Special relationship

Biden’s latest warning to the UK this week about tampering with the Belfast Agreement shows how things have changed. The much vaunted special relationship between the US and the UK has been badly damaged by Brexit, and Boris Johnson will have to take serious account of the likely American response as the talks with the EU enter their end game. In particular he will have to weigh up the consequences of his actions for his desired trade deal with the US.

While Biden’s election has come as a relief to a majority of Americans, and to most of the world, it should not be forgotten that he had to wage a dogged battle against a range of forces in his own party to even make it into the ring with Donald Trump. For much of the Democratic liberal elite he was too old, too moderate and too nice. In short, the kind of professional politician they despise, just as Trump does. This attitude was summed up by Maureen Dowd of the New York Times, who sneered at his performance in the first Democratic primary debate in 2019 that “Biden has too much past and not enough presence.”

By contrast hardened Democratic campaigners knew from the beginning that Biden represented the best chance of beating Trump. On a visit to Washington three years ago, I spoke to veteran party strategist Tom Lindenfeld, who was adamant Biden would have beaten Trump in 2016 and was the only Democrat who could do it in 2020.

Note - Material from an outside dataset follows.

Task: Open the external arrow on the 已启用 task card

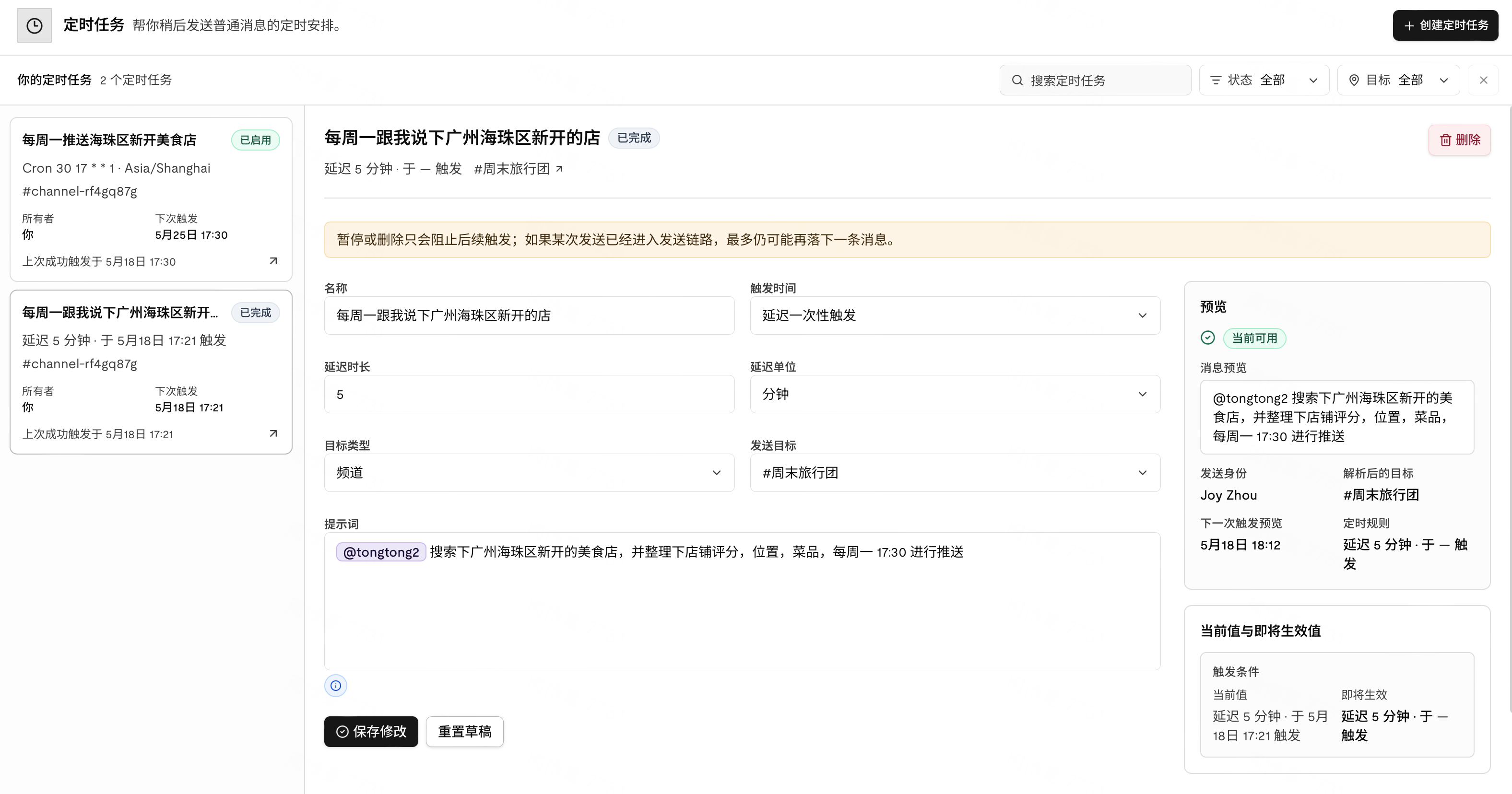Action: coord(273,261)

His argument was that Biden had the ability, lacked by all of the other declared candidates, to win back some of the white working-class voters who had deserted the party. His analysis was similar to that of academic Mark Lilla, whose book The Once and Future Liberal coolly analysed the reasons why the Democrats had become detached from their natural base in recent decades.

Most popular

Opinion polls showed from the beginning that Biden was easily the most popular Democratic candidate with the American public, but he was pilloried in the media for his alleged gaffes and suffered a series of defeats in the early primaries. His campaign looked dead and buried until the black voters of South Carolina gave him a huge endorsement that put him on the road to the Democratic nomination.

In the general election Biden’s cool, unflappable approach resonated with an electorate weary of Trump’s histrionics and traumatised by the coronavirus pandemic. However, the Democratic party failed to capitalise on Biden’s popularity and, instead of making the expected gains in the House of Representatives, actually lost seats in districts where Biden beat Trump.

Biden’s victory showed decency and moderation can still prevail in a political world dominated by the hate-filled rhetoric of Trump and the ideological intolerance of left-wing Democrats. His challenge will be to deliver constructive reform in a divided society, but no matter what happens in the years ahead, he has done a great service by beating Trump.